Professor Ottersen points out that even if KI is a medical university, he will actively encourage more multidisciplinary work and is keen to see closer and broader cooperation with the Royal Institute of Technology, with other universities – including Stockholm and Uppsala – and, last but not least, with Nordic medical institutions.
How do you plan to go about strengthening education?
“I believe that teaching at a leading university like Karolinska Institutet must carry a high status and that you need to have examinations that in themselves are part of the learning process and to go through the study programmes to see how the degrees can yield more benefit to the students. Digital degrees are often in demand from the students and this is something we’ve put a lot of effort into at Oslo University. I don’t know how far KI has come, but it’s an important area to focus on.”
Why is education so often in the shadow of research?
“All universities put a premium on research because it has higher kudos,” says Professor Ottersen. “But raising the status of education pays off in research terms too. Both areas benefit from it. After all, we source a lot of our researchers from amongst our own students, and it’s useful to get students involved in research as much as possible.”
Professor Ottersen has himself taught for over 30 years and is a much cited researcher in his field.
“I think that the combination is inspiring,” he says. “It’s a wonderful thing to research and to pass your results onto the students and get their response. It’s not without reason that education and research belong together. They’re not rivals.”

### Exercise tasks
• A. Answer these questions from the passage:
(i) Besides other universities and Nordic medical institutions, which institution does Professor Ottersen want closer cooperation with?
(ii) For how many years has Professor Ottersen taught?
(iii) Why, according to Professor Ottersen, do all universities put a premium on research?
• B. Give again, word for word, the stretch of the passage from "Why is education" through "in his field.".
Rely only on the passage for your answers.

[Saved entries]
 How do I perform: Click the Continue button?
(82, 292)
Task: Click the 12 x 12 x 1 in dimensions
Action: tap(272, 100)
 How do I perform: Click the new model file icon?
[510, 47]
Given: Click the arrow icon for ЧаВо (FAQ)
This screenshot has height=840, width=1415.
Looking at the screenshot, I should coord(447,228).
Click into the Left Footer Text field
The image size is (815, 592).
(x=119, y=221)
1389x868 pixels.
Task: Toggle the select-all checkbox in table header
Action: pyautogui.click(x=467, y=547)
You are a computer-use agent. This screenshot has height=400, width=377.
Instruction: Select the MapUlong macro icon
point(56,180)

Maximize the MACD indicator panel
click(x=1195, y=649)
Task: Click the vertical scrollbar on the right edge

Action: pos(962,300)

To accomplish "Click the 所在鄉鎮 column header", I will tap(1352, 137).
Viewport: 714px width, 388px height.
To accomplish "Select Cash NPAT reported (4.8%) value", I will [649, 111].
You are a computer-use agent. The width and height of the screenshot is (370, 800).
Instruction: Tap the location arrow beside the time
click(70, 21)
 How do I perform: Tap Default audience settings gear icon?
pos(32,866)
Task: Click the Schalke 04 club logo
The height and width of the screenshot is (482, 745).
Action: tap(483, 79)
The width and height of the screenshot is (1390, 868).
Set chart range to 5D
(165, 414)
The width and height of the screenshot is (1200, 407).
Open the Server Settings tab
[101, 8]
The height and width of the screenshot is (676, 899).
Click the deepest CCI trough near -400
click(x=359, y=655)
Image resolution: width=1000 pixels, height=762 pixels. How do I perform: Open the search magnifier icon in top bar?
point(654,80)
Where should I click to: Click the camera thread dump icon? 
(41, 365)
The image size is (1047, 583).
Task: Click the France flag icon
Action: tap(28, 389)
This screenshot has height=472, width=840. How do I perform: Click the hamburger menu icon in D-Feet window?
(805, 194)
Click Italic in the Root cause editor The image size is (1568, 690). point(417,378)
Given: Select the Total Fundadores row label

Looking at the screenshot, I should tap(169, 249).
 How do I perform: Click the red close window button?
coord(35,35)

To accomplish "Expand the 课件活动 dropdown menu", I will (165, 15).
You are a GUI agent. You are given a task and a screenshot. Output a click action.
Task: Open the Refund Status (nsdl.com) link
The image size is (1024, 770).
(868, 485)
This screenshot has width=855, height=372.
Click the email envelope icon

### Problem solutions
• A.
(i) The Royal Institute of Technology.
(ii) Over 30 years.
(iii) Because it has higher kudos.

• B.
Why is education so often in the shadow of research?
“All universities put a premium on research because it has higher kudos,” says Professor Ottersen. “But raising the status of education pays off in research terms too. Both areas benefit from it. After all, we source a lot of our researchers from amongst our own students, and it’s useful to get students involved in research as much as possible.”
Professor Ottersen has himself taught for over 30 years and is a much cited researcher in his field.